Blood contains several different chemicals in small amounts, but certain chemicals – like mercury – can be poisonous if the levels are too high. Some people think autism spectrum disorder (ASD) is caused by an excess of mercury in the blood, which the child’s body can’t get rid of naturally. Supporters of this theory believe that removing excess toxins like mercury will remove the cause of ASD.
Supporters of chelation also suggest that the excess mercury comes from immunisation. This is because, in the past, thimerosal (a chemical related to mercury) was used to make some vaccines. It’s important to note that thimerosal-based vaccines are no longer used in Asia. Even when they were, the amount of thimerosal was always below the World Health Organization’s (WHO) recommended limits.
There’s no scientific evidence that mercury is involved in the development of ASD.
What does chelation involve?
There are several stages in chelation therapy.
The first stage involves having an initial test done to identify the level and type of heavy metal toxin in the blood. This test also helps to identify an appropriate detoxification chemical.
The next stage is preparing the person’s body for the therapy. This includes:
- reducing any current exposure the person has to the heavy metal toxin
- looking at or improving the person’s nutritional status
- ensuring that other chemicals found in the body are at normal levels
- having blood, kidney and liver tests.
Some of these steps can be complex, time consuming and distressing. For example, a person might need to have dental fillings replaced with another filling material, make dietary changes or take vitamin and mineral supplements.
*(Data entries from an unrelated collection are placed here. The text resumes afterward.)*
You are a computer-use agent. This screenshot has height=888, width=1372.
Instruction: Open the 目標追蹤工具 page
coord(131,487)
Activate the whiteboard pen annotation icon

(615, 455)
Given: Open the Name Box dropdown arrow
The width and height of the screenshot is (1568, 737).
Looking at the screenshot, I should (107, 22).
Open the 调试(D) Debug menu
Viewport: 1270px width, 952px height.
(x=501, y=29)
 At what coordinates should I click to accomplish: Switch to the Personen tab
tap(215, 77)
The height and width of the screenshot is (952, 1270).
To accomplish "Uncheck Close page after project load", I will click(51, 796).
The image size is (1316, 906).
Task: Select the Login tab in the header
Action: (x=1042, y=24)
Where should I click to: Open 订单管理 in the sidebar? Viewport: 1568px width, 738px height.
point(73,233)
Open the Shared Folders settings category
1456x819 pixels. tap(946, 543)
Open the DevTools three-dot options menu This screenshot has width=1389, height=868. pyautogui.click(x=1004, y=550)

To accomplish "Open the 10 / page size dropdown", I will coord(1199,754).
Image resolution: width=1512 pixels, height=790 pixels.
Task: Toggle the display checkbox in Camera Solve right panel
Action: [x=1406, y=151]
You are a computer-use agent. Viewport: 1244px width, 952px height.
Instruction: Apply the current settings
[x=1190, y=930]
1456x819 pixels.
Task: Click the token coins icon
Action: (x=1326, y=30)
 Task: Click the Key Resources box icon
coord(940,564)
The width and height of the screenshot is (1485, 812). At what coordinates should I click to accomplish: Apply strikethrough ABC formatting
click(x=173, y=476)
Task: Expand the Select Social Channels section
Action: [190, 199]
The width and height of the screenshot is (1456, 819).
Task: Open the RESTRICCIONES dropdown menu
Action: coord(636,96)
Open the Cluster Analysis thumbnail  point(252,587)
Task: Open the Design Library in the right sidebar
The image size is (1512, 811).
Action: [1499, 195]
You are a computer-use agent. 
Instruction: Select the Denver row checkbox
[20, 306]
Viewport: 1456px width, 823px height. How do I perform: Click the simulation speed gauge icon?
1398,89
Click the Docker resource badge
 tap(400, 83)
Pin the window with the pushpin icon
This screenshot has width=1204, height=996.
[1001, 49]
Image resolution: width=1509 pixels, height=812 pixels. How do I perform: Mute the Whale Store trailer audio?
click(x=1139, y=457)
The final stage involves giving the person the appropriate chemical to ‘flush the toxin’ from the body. Depending on which chemicals are used, they can be taken orally, injected or administered as a rectal suppository or patch worn on the skin.
Chelation treatment can go on for many months – up to a year in some cases.
The cost of chelation varies depending on the type of chelation treatment used.
Does chelation work?
Recent reviews of research have found no evidence to suggest that chelation is an effective intervention for autism spectrum disorder (ASD).
There’s also some evidence that chelation can cause harm depending on how it’s carried out. The US Food and Drug Authority has issued a caution about use of over-the-counter chelation treatment. And in 2008, a large-scale research project on the use of chelation to treat ASD was stopped because of the dangers associated with it.
Who practises chelation?
Some of the drugs used for this therapy can be bought over the counter in pharmacies or health food shops, but the therapy should be administered by a medical doctor. Supporters of this approach also recommend that the person receiving the therapy be tested regularly for any negative outcomes.
Parent education, training, support and involvement
Unless you’re actually administering the chelating drugs to your child, there’s no specific involvement for parents in chelation therapy.
Where can you find a chelation practitioner?
If you’re thinking about chelation, you should talk about its potential benefits and risks with your GP or one of the other professionals working with your child. You could also talk about the therapy with your NDIA planner, NDIS early childhood partner or NDIS local area coordination partner, if you have one.